Sebelumnya, selain kue kacang dia sempat membuat berbagai kue lainnya seperti kue mlinejo dan kue wijen. “Dari kue kue lainnya ternyata yang paling laris kue kacang, baru saya mulai fokus tahun 2000 membuat kue kacang,” kata Jamilah.
Untuk pemasaran, awalnya Jamilah hanya menitipkan ke satu warung. Selanjutnya bertambah menjadi dua warung dan seterusnya sampai akhirnya sekarang ada 20 orang sales yang ikut membantu memasarkan kuenya.
“Kami juga melayani pesanan dari toko oleh-oleh dan reseller yang menjualnya kembali dengan merek masing-masing. Kue ini juga sampai luar kota seperti Surabaya, Madura, Bali,” ungkap Jamilah, menggambarkan luasnya jangkauan pemasaran.
Dengan 35 pekerja, mayoritas ibu-ibu setempat, usaha Jamilah bukan hanya menciptakan lapangan kerja, tapi juga memberdayakan ekonomi lokal.

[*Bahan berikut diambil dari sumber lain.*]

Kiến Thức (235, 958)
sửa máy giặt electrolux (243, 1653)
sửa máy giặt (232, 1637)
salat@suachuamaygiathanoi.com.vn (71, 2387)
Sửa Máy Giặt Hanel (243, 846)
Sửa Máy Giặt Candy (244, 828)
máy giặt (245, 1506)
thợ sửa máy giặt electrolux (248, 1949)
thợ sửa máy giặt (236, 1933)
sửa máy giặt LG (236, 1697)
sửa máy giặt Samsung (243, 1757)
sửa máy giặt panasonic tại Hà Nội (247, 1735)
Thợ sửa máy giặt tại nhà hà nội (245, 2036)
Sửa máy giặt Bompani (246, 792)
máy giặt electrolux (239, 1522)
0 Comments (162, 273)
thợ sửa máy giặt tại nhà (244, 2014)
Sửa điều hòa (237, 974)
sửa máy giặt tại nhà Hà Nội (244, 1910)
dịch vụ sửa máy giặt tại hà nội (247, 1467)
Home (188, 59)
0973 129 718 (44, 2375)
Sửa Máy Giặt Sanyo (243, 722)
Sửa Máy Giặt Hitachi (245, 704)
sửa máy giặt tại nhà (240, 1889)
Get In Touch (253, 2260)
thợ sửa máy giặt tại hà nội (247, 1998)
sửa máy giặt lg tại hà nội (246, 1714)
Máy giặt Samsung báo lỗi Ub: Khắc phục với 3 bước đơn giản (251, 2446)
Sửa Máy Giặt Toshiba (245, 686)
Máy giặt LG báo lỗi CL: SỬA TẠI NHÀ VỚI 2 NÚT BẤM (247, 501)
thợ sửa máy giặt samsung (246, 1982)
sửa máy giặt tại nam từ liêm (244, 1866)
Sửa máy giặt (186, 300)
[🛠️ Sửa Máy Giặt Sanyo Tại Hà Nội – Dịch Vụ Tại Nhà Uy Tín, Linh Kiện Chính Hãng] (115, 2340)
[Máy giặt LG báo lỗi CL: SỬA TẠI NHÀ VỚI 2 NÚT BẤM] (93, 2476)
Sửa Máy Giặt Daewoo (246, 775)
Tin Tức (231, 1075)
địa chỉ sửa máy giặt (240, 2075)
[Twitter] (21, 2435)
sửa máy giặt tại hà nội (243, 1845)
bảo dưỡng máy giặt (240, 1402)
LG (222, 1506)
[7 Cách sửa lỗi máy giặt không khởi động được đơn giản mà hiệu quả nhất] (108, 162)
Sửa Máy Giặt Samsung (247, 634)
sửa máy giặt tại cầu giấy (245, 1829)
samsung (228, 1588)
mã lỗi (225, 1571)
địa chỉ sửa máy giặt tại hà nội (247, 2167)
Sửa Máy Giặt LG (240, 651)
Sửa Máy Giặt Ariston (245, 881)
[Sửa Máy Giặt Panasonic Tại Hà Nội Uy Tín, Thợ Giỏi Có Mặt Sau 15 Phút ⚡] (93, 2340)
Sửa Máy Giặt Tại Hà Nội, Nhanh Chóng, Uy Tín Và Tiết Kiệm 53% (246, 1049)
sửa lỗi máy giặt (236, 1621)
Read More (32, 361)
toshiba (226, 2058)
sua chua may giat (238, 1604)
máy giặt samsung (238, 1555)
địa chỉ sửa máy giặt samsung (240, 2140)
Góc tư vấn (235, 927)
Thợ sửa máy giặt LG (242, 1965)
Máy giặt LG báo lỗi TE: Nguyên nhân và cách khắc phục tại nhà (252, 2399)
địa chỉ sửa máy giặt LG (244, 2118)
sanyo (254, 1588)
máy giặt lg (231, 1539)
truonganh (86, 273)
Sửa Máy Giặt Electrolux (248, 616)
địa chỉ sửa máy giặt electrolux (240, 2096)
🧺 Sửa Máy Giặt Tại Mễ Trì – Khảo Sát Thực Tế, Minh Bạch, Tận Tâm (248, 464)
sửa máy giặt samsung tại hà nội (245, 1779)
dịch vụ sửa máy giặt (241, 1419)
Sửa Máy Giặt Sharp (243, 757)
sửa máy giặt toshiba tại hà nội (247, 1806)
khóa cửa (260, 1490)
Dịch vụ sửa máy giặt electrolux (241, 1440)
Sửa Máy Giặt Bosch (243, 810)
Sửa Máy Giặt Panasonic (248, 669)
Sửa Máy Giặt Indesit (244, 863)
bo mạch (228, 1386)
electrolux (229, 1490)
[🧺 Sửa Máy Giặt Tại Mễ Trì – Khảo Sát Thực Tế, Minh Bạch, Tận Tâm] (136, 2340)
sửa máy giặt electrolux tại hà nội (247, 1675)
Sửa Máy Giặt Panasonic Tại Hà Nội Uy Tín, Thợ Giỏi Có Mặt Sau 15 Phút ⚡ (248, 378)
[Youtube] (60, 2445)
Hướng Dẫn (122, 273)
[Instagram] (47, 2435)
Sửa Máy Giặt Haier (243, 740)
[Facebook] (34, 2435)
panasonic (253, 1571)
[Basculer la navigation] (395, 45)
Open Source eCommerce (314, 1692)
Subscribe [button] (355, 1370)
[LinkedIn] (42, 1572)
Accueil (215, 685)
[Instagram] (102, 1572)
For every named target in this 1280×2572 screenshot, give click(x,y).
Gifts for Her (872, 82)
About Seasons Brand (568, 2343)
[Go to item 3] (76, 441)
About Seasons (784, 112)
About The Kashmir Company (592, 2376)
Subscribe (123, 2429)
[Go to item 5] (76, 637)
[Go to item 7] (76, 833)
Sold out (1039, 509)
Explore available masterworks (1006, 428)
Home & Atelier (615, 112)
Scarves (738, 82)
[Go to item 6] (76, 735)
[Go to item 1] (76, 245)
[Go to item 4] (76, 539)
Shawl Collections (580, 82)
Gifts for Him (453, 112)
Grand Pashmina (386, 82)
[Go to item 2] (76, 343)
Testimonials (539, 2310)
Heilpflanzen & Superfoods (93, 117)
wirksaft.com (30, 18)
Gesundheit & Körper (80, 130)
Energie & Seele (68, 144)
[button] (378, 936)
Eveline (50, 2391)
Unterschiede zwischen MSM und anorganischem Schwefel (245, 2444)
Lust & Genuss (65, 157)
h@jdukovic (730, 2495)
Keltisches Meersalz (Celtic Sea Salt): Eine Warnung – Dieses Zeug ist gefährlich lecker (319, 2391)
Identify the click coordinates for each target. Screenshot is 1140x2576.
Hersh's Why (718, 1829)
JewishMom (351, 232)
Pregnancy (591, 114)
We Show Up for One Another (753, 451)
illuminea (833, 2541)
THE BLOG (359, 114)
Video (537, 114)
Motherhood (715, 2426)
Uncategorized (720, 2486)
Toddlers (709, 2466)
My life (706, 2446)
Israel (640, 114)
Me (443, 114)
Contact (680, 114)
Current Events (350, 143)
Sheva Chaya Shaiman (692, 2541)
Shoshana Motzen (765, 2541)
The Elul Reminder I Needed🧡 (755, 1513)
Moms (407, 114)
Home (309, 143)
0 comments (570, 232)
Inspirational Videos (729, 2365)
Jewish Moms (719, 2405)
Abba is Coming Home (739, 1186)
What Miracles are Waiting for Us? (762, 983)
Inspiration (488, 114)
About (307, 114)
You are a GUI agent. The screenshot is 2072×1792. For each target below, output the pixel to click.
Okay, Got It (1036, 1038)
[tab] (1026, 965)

Lebih dari itu, inisiatifnya mempekerjakan pasien ODGJ menjadi contoh nyata bagaimana sebuah usaha bisa menjadi agen perubahan sosial.
Kue kacang Jamilah membuktikan bahwa kesuksesan bisnis dan kepedulian sosial bisa berjalan beriringan. Dari sebuah dapur di Banyuwangi, aroma perubahan menyebar, memberikan secercah harapan bagi mereka yang kerap terlupakan.